Bleak House: "Open City" and "Gertrud"

(It should be noted that all of my posts are reflections on films and/or books in their entirety, and may not be suitable for the spoiler-wary.)

I have recently begun courting an unfamiliar movement, a movement that I probably would have quietly avoided had it not been for my religious adherence to the 1001 Movies project: Italian neo-realism. I started with Visconti's "Ossessione" (1943) several weeks ago and had a fairly neutral response, even to the famously odd operatic competition that comes in the middle of an otherwise grittily quotidian narrative. (The urban interludes of "Ossessione" strongly recall, for me at least, the rather surreal visit to the city in Vigo's "L'Atalante," which itself harkens back a bit to the giddiness of Murnau's "Sunrise.") Recently, I have progressed through my list to the first indisputably neorealist film, and the first film of the movement to reach American theatres, Rossellini's "Roma, Citta  Aperta" ("Open City," 1945).

What shocked me about "Open City" was how relentingly grim it is (to turn a critical cliche on its side). It hardly lacks the movement's trademark social earnestness and narrative of brutality, its response to years of fascist (and foreign) subjugation, but this bleakness of outlook frequently gives way before stories of love and an almost slapstick comic tendency (the key comic scene being the one in which a leftist, patriotic priest has to knock an old man unconscious to maintain the facade that he is performing extreme unction, rather than coming to the rescue of an insurgent). As a result, it was not nearly as grueling a viewing experience as I had come to believe neo-realism must be. Of course, as the film progresses, the idealism of our heroes does come gruesomely into conflict with the repressive practices of their German governors, and the narratives all come to their inevitable, patriotic, violent ends. "Italians of all classes have a weakness for rhetoric" says the creepy German inquisitor at the film's end, ironically echoing his earlier observation that Italians, as a people, are uncommonly given to melodramatic screaming under torture.

Despite the lack of good film stock, and the difficulties of filming in the upheaval of post-war Italy more generally, the film's drive towards realism in no way denies the power of carefully constructed, even beautiful images.
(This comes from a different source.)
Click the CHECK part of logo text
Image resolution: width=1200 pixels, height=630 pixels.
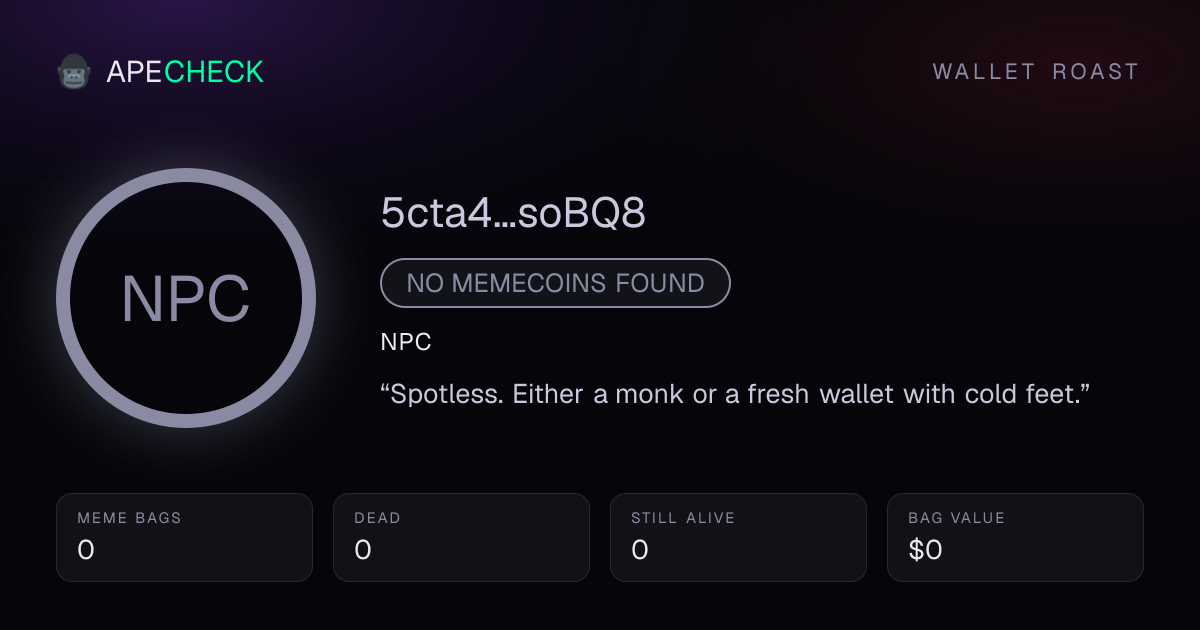pos(214,72)
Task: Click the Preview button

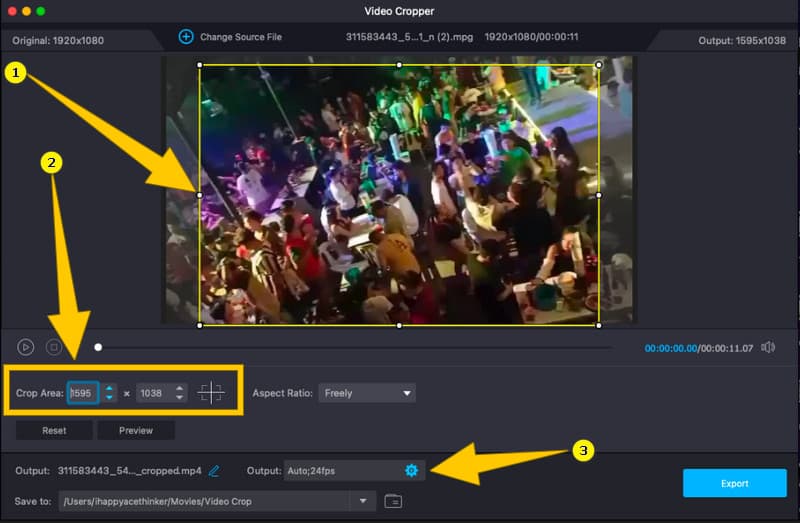Action: click(x=136, y=430)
The rebel Italians we follow throughout the film all live in a single apartment building, and a great deal is made of the triangular stairwell abutting their flats - people rush up and down it while unfolding various acts of resistance, with the camera peering at them curiously from all kinds of vertiginous angles. The scene where Anna Magnani is cut down by bullets while trying to reach her fiance, who has just been arrested as an insurgent on the morning of their wedding day, is somehow both unexpected and inevitable, a moment worthy of classical tragedy.
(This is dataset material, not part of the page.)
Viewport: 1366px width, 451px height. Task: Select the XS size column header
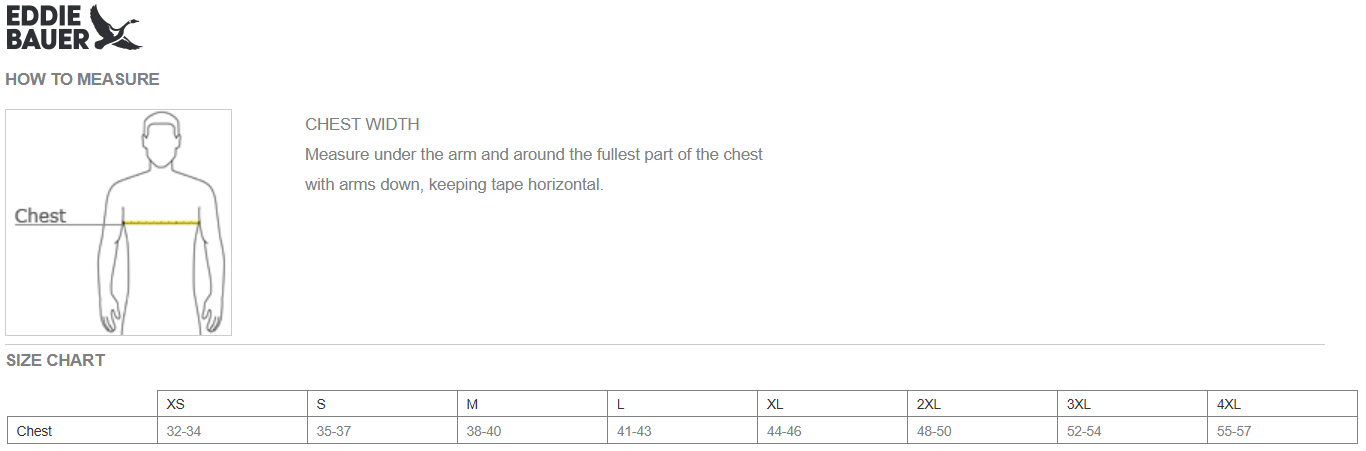[232, 404]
The film is marred, I am sad to say, by the most infuriatingly minimalist subtitles I have ever encountered, and my measly year of Italian was just not sufficient to fill in the difference between what was said by the characters and what was translated at the bottom of the screen. Again and again long monologues would be distilled into a single, uninformative sentence while I struggled with the few words I could understand aurally.

It is worth mentioning another film which traffics in bleakness, albeit in a significantly more humorless way: Dreyer's "Gertrud." Dreyer's film is an exploration of the freedom of sexual and amorous choice, and of his heroine's utterly unrequited need for an all-consuming love, a love which eclipses all other interests and values. Its approach to bleakness is utterly different from "Open City'"s: its striking style consists of long (impossibly long), stolid shots, allowing the intensive impassiveness of the heroine's expression, as she encounters the various lovers who compete for her attention, to wash over us across a span of several minutes. Whole scenes go by in which the characters chant unemotively about the love that has been lost while staring past each other into space. This is a drama of disconnection.

Watching "Gertrud" is like watching a Strindberg play in which the sex has been drained of all appeal and threat, or an Ibsen play without any narrative of familial conflict. Which is to say that Dreyer imports the theatrical idiom (particularly the claustrophobic domestic space we have come to associated with these Scandinavian playwrights) of these writers without any real interest in what drives their narratives. I don't mean to imply that "Gertrud" is dull or unimpressive, because it certainly leaves you with a feeling of the power of Dreyer's vision and the cleverness of his techniques. But it is an aesthetic of alienation applied to a quest for love, so it is hardly surprising when the heroine's tale grinds to a somber conclusion.